# RAW DATA:
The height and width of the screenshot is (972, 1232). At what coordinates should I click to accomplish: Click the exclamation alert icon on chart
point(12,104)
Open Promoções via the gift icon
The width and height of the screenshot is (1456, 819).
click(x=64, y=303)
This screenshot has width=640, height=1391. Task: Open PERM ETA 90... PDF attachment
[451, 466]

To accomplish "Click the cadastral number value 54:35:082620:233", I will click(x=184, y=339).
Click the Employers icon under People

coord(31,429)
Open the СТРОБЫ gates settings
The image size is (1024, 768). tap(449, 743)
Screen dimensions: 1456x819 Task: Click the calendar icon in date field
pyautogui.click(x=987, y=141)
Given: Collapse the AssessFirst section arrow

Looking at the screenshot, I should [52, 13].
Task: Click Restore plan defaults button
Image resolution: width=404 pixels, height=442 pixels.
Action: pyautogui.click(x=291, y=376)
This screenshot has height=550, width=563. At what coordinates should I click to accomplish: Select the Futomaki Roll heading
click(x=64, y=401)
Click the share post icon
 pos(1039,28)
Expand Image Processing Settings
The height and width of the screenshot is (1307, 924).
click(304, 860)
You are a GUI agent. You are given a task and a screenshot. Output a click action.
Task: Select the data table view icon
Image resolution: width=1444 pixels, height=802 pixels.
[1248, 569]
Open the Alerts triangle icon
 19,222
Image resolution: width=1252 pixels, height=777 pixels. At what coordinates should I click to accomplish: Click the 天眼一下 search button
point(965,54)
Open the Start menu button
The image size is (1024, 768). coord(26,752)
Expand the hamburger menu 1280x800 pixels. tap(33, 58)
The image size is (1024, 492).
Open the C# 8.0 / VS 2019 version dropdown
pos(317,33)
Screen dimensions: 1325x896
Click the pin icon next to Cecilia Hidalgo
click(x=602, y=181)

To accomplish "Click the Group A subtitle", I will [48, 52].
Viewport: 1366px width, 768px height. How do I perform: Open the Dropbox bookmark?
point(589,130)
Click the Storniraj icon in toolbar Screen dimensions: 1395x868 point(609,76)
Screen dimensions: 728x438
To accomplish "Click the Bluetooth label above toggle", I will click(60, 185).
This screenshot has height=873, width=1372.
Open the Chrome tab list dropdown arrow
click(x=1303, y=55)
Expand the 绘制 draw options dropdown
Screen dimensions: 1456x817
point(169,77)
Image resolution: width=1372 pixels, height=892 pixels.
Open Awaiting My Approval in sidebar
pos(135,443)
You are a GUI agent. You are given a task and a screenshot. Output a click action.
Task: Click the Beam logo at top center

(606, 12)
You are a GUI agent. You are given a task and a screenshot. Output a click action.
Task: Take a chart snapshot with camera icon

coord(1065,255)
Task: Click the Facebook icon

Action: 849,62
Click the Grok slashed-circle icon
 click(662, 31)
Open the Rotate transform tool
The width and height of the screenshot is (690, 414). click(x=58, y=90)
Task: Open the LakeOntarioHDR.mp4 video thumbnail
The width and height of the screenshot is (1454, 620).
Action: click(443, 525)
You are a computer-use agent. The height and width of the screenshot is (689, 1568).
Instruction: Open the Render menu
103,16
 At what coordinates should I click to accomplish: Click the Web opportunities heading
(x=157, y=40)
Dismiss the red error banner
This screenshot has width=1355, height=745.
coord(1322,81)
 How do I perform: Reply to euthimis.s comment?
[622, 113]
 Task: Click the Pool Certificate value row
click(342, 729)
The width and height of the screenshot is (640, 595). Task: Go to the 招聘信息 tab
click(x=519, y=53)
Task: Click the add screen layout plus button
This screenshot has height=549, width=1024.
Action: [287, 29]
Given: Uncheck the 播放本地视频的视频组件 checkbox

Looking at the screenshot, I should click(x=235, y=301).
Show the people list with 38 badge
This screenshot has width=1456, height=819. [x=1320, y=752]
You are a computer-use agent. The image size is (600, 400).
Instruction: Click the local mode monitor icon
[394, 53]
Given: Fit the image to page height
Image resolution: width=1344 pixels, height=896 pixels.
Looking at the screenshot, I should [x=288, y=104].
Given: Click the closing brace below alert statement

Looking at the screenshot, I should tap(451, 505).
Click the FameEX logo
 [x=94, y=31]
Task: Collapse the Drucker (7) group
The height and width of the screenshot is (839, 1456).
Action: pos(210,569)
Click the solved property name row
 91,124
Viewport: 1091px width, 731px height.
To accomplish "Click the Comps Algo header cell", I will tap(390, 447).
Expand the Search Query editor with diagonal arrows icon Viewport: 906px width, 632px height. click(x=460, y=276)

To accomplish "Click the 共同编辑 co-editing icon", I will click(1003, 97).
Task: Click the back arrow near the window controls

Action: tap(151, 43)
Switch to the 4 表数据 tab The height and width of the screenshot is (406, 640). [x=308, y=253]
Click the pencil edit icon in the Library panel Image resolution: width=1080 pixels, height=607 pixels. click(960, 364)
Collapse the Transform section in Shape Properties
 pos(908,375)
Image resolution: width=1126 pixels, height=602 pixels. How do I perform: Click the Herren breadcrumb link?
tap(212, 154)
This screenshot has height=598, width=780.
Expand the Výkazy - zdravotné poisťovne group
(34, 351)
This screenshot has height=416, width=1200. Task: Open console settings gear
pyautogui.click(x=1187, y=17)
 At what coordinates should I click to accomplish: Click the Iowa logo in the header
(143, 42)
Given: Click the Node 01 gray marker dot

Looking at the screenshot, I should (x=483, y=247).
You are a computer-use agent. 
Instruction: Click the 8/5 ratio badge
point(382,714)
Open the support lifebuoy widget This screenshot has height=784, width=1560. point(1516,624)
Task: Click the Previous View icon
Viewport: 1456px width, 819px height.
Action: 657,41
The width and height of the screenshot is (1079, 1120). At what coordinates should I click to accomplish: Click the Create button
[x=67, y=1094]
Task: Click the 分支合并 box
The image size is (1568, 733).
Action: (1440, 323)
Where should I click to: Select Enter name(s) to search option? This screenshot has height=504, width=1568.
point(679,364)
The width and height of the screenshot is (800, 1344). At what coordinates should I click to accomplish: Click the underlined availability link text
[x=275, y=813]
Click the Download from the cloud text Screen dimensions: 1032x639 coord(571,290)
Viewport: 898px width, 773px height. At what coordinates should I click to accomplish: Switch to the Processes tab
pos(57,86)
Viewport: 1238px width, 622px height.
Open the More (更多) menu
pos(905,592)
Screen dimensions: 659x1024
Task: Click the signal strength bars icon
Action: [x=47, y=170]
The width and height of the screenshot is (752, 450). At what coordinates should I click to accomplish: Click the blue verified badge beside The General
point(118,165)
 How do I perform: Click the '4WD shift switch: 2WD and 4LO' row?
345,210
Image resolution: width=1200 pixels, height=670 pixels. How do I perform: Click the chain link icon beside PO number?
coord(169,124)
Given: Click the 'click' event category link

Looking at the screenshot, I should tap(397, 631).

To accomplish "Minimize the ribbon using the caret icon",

# WRITTEN EXERCISE:
Copy all the items above, swapping "At what coordinates should I click to accomplish" for "Where should I click to accomplish" wherever it occurs. Leave everything else the same.

# REPLY TO THE TASK:
The height and width of the screenshot is (972, 1232). Where should I click to accomplish: Click the exclamation alert icon on chart
point(12,104)
Open Promoções via the gift icon
The width and height of the screenshot is (1456, 819).
click(x=64, y=303)
This screenshot has width=640, height=1391. Task: Open PERM ETA 90... PDF attachment
[451, 466]

To accomplish "Click the cadastral number value 54:35:082620:233", I will click(x=184, y=339).
Click the Employers icon under People

coord(31,429)
Open the СТРОБЫ gates settings
The image size is (1024, 768). tap(449, 743)
Screen dimensions: 1456x819 Task: Click the calendar icon in date field
pyautogui.click(x=987, y=141)
Given: Collapse the AssessFirst section arrow

Looking at the screenshot, I should [52, 13].
Task: Click Restore plan defaults button
Image resolution: width=404 pixels, height=442 pixels.
Action: pyautogui.click(x=291, y=376)
This screenshot has height=550, width=563. Where should I click to accomplish: Select the Futomaki Roll heading
click(x=64, y=401)
Click the share post icon
 pos(1039,28)
Expand Image Processing Settings
The height and width of the screenshot is (1307, 924).
click(304, 860)
You are a GUI agent. You are given a task and a screenshot. Output a click action.
Task: Select the data table view icon
Image resolution: width=1444 pixels, height=802 pixels.
[1248, 569]
Open the Alerts triangle icon
 19,222
Image resolution: width=1252 pixels, height=777 pixels. Where should I click to accomplish: Click the 天眼一下 search button
point(965,54)
Open the Start menu button
The image size is (1024, 768). coord(26,752)
Expand the hamburger menu 1280x800 pixels. tap(33, 58)
The image size is (1024, 492).
Open the C# 8.0 / VS 2019 version dropdown
pos(317,33)
Screen dimensions: 1325x896
Click the pin icon next to Cecilia Hidalgo
click(x=602, y=181)

To accomplish "Click the Group A subtitle", I will [48, 52].
Viewport: 1366px width, 768px height. How do I perform: Open the Dropbox bookmark?
point(589,130)
Click the Storniraj icon in toolbar Screen dimensions: 1395x868 point(609,76)
Screen dimensions: 728x438
To accomplish "Click the Bluetooth label above toggle", I will click(60, 185).
This screenshot has height=873, width=1372.
Open the Chrome tab list dropdown arrow
click(x=1303, y=55)
Expand the 绘制 draw options dropdown
Screen dimensions: 1456x817
point(169,77)
Image resolution: width=1372 pixels, height=892 pixels.
Open Awaiting My Approval in sidebar
pos(135,443)
You are a GUI agent. You are given a task and a screenshot. Output a click action.
Task: Click the Beam logo at top center

(606, 12)
You are a GUI agent. You are given a task and a screenshot. Output a click action.
Task: Take a chart snapshot with camera icon

coord(1065,255)
Task: Click the Facebook icon

Action: 849,62
Click the Grok slashed-circle icon
 click(662, 31)
Open the Rotate transform tool
The width and height of the screenshot is (690, 414). click(x=58, y=90)
Task: Open the LakeOntarioHDR.mp4 video thumbnail
The width and height of the screenshot is (1454, 620).
Action: click(443, 525)
You are a computer-use agent. The height and width of the screenshot is (689, 1568).
Instruction: Open the Render menu
103,16
 Where should I click to accomplish: Click the Web opportunities heading
(x=157, y=40)
Dismiss the red error banner
This screenshot has width=1355, height=745.
coord(1322,81)
 How do I perform: Reply to euthimis.s comment?
[622, 113]
 Task: Click the Pool Certificate value row
click(342, 729)
The width and height of the screenshot is (640, 595). Task: Go to the 招聘信息 tab
click(x=519, y=53)
Task: Click the add screen layout plus button
This screenshot has height=549, width=1024.
Action: [287, 29]
Given: Uncheck the 播放本地视频的视频组件 checkbox

Looking at the screenshot, I should click(x=235, y=301).
Show the people list with 38 badge
This screenshot has width=1456, height=819. [x=1320, y=752]
You are a computer-use agent. The image size is (600, 400).
Instruction: Click the local mode monitor icon
[394, 53]
Given: Fit the image to page height
Image resolution: width=1344 pixels, height=896 pixels.
Looking at the screenshot, I should [x=288, y=104].
Given: Click the closing brace below alert statement

Looking at the screenshot, I should tap(451, 505).
Click the FameEX logo
 [x=94, y=31]
Task: Collapse the Drucker (7) group
The height and width of the screenshot is (839, 1456).
Action: pos(210,569)
Click the solved property name row
 91,124
Viewport: 1091px width, 731px height.
To accomplish "Click the Comps Algo header cell", I will tap(390, 447).
Expand the Search Query editor with diagonal arrows icon Viewport: 906px width, 632px height. click(x=460, y=276)

To accomplish "Click the 共同编辑 co-editing icon", I will click(1003, 97).
Task: Click the back arrow near the window controls

Action: tap(151, 43)
Switch to the 4 表数据 tab The height and width of the screenshot is (406, 640). [x=308, y=253]
Click the pencil edit icon in the Library panel Image resolution: width=1080 pixels, height=607 pixels. click(960, 364)
Collapse the Transform section in Shape Properties
 pos(908,375)
Image resolution: width=1126 pixels, height=602 pixels. How do I perform: Click the Herren breadcrumb link?
tap(212, 154)
This screenshot has height=598, width=780.
Expand the Výkazy - zdravotné poisťovne group
(34, 351)
This screenshot has height=416, width=1200. Task: Open console settings gear
pyautogui.click(x=1187, y=17)
 Where should I click to accomplish: Click the Iowa logo in the header
(143, 42)
Given: Click the Node 01 gray marker dot

Looking at the screenshot, I should (x=483, y=247).
You are a computer-use agent. 
Instruction: Click the 8/5 ratio badge
point(382,714)
Open the support lifebuoy widget This screenshot has height=784, width=1560. point(1516,624)
Task: Click the Previous View icon
Viewport: 1456px width, 819px height.
Action: 657,41
The width and height of the screenshot is (1079, 1120). Where should I click to accomplish: Click the Create button
[x=67, y=1094]
Task: Click the 分支合并 box
The image size is (1568, 733).
Action: (1440, 323)
Where should I click to: Select Enter name(s) to search option? This screenshot has height=504, width=1568.
point(679,364)
The width and height of the screenshot is (800, 1344). Where should I click to accomplish: Click the underlined availability link text
[x=275, y=813]
Click the Download from the cloud text Screen dimensions: 1032x639 coord(571,290)
Viewport: 898px width, 773px height. Where should I click to accomplish: Switch to the Processes tab
pos(57,86)
Viewport: 1238px width, 622px height.
Open the More (更多) menu
pos(905,592)
Screen dimensions: 659x1024
Task: Click the signal strength bars icon
Action: [x=47, y=170]
The width and height of the screenshot is (752, 450). Where should I click to accomplish: Click the blue verified badge beside The General
point(118,165)
 How do I perform: Click the '4WD shift switch: 2WD and 4LO' row?
345,210
Image resolution: width=1200 pixels, height=670 pixels. How do I perform: Click the chain link icon beside PO number?
coord(169,124)
Given: Click the 'click' event category link

Looking at the screenshot, I should tap(397, 631).

To accomplish "Minimize the ribbon using the caret icon",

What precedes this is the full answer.